START Records for this exercise

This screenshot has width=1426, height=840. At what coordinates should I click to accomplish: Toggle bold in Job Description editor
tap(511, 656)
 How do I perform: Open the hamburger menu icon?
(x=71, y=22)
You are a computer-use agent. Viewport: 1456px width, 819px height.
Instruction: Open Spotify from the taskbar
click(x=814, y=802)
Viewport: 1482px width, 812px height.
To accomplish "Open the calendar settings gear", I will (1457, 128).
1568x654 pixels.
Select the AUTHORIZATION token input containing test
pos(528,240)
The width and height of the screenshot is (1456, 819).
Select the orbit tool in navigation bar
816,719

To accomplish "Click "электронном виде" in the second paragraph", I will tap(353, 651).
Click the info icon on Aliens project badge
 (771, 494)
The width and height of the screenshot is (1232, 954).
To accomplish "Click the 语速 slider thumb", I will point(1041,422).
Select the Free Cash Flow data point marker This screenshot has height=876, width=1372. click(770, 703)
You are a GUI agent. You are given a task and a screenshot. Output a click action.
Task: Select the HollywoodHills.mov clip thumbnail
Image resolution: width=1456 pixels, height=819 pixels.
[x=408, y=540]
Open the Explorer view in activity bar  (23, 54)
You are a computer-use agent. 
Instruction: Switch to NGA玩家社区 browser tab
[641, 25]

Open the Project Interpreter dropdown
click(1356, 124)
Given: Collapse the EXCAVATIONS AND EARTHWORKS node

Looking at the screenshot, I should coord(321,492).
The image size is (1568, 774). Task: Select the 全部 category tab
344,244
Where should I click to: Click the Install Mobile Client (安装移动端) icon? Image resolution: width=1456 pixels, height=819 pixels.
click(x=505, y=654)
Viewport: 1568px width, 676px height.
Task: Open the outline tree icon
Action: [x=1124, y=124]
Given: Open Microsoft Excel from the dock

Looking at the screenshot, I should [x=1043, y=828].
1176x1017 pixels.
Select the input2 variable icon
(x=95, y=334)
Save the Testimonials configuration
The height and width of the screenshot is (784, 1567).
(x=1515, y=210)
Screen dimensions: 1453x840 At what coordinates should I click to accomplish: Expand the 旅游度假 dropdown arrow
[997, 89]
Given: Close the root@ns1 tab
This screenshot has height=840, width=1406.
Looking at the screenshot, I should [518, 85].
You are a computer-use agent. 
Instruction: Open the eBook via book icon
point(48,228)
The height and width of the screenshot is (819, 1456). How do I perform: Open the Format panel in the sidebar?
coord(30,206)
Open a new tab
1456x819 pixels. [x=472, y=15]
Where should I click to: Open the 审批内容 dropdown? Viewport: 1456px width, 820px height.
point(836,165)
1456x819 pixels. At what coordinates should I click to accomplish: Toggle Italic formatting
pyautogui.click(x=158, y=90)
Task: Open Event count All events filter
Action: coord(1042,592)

END Records for this exercise

(Exercise instructions)
Restate the records above verbatim, omitting no line.

(Response to this exercise)
This screenshot has width=1426, height=840. At what coordinates should I click to accomplish: Toggle bold in Job Description editor
tap(511, 656)
 How do I perform: Open the hamburger menu icon?
(x=71, y=22)
You are a computer-use agent. Viewport: 1456px width, 819px height.
Instruction: Open Spotify from the taskbar
click(x=814, y=802)
Viewport: 1482px width, 812px height.
To accomplish "Open the calendar settings gear", I will (1457, 128).
1568x654 pixels.
Select the AUTHORIZATION token input containing test
pos(528,240)
The width and height of the screenshot is (1456, 819).
Select the orbit tool in navigation bar
816,719

To accomplish "Click "электронном виде" in the second paragraph", I will tap(353, 651).
Click the info icon on Aliens project badge
 (771, 494)
The width and height of the screenshot is (1232, 954).
To accomplish "Click the 语速 slider thumb", I will point(1041,422).
Select the Free Cash Flow data point marker This screenshot has height=876, width=1372. click(770, 703)
You are a GUI agent. You are given a task and a screenshot. Output a click action.
Task: Select the HollywoodHills.mov clip thumbnail
Image resolution: width=1456 pixels, height=819 pixels.
[x=408, y=540]
Open the Explorer view in activity bar  (23, 54)
You are a computer-use agent. 
Instruction: Switch to NGA玩家社区 browser tab
[641, 25]

Open the Project Interpreter dropdown
click(1356, 124)
Given: Collapse the EXCAVATIONS AND EARTHWORKS node

Looking at the screenshot, I should coord(321,492).
The image size is (1568, 774). Task: Select the 全部 category tab
344,244
Where should I click to: Click the Install Mobile Client (安装移动端) icon? Image resolution: width=1456 pixels, height=819 pixels.
click(x=505, y=654)
Viewport: 1568px width, 676px height.
Task: Open the outline tree icon
Action: [x=1124, y=124]
Given: Open Microsoft Excel from the dock

Looking at the screenshot, I should [x=1043, y=828].
1176x1017 pixels.
Select the input2 variable icon
(x=95, y=334)
Save the Testimonials configuration
The height and width of the screenshot is (784, 1567).
(x=1515, y=210)
Screen dimensions: 1453x840 At what coordinates should I click to accomplish: Expand the 旅游度假 dropdown arrow
[997, 89]
Given: Close the root@ns1 tab
This screenshot has height=840, width=1406.
Looking at the screenshot, I should [518, 85].
You are a computer-use agent. 
Instruction: Open the eBook via book icon
point(48,228)
The height and width of the screenshot is (819, 1456). How do I perform: Open the Format panel in the sidebar?
coord(30,206)
Open a new tab
1456x819 pixels. [x=472, y=15]
Where should I click to: Open the 审批内容 dropdown? Viewport: 1456px width, 820px height.
point(836,165)
1456x819 pixels. At what coordinates should I click to accomplish: Toggle Italic formatting
pyautogui.click(x=158, y=90)
Task: Open Event count All events filter
Action: coord(1042,592)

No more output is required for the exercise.